08.04.2014, 15:31 Uhr

Werden die wochenlangen Finten in den Medien über mögliche Absturzstellen möglicherweise bewußt gestreut, um die wahre Flugroute zu verschleiern?

Es ist und bleibt eines der größten Rätsel der Luftverkehrsgeschichte überhaupt, dass ein Riesenflieger verschwindet und nirgendwo gefunden wird - in einer Welt, in der jedes 20Euro-Handy von der NSA geortet werden kann.

Will man MH370 gar nicht finden?

Je mehr Fakten über den Flug MH370 nach und nach ans Licht kommen, desto deutlicher zeigt sich, dass die malaysische Regierung eine massive Vertuschungsoperation betrieben hat – und noch betreibt –, bei der Beweise über das Schicksal der Passagiere von Flug 370 gefälscht und zurückgehalten wurden.

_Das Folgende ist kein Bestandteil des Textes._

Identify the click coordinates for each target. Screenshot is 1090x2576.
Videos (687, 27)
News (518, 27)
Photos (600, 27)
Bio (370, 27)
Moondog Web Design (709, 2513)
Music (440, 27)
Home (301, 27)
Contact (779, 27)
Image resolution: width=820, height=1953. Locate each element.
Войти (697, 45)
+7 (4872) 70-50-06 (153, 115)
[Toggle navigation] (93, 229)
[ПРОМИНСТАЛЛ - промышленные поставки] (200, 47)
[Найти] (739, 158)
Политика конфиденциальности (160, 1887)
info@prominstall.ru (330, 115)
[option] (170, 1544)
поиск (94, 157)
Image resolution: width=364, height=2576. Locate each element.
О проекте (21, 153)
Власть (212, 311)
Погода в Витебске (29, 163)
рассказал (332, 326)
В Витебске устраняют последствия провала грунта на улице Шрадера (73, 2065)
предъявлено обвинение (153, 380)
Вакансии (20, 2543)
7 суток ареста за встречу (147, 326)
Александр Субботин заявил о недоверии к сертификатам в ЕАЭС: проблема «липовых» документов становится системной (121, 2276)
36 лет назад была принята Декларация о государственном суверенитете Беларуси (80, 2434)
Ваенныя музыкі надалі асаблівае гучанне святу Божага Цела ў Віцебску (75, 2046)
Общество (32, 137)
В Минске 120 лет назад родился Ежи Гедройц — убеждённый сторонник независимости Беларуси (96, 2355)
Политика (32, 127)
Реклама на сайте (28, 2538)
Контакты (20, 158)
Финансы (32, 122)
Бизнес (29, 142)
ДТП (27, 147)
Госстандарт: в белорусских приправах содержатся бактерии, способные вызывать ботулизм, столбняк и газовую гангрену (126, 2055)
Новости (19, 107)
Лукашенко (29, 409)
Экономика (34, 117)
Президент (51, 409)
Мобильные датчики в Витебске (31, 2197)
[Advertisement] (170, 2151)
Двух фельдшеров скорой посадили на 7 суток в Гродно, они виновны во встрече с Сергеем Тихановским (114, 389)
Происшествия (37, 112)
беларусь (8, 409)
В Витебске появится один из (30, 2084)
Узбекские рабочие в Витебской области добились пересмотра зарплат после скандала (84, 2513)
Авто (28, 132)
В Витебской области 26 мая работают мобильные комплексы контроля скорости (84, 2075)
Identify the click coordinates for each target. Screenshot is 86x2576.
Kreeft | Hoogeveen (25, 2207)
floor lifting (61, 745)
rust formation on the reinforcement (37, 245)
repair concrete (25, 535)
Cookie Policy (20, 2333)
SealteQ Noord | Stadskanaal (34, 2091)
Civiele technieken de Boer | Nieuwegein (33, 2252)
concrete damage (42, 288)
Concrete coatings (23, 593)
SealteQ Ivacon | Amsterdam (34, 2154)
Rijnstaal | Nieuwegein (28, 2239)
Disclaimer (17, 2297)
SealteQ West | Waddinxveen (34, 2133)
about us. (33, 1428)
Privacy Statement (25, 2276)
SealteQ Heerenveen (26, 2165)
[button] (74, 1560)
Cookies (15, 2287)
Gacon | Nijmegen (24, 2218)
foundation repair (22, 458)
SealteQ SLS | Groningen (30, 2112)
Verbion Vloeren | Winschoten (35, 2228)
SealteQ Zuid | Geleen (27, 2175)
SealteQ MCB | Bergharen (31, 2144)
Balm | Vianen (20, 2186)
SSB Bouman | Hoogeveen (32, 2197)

Die Regierung gibt das auch offen zu. »Ein malaysisches Team hat den Angehörigen der chinesischen Passagiere an Bord des verschollenen Fluges MH370 erklärt, es gebe unter Verschluss gehaltene Beweise, die nicht veröffentlicht werden könnten. Das erklärten sie unter dem Druck verärgerter Angehöriger bei einem Briefing am Mittwoch«, berichtete die Straits Times.

Die "offizielle" Story in den Medien über das Schicksal von Malaysia-Airlines-Flug 370 ist jetzt zum offenkundigen Verschleierungsversuch geworden.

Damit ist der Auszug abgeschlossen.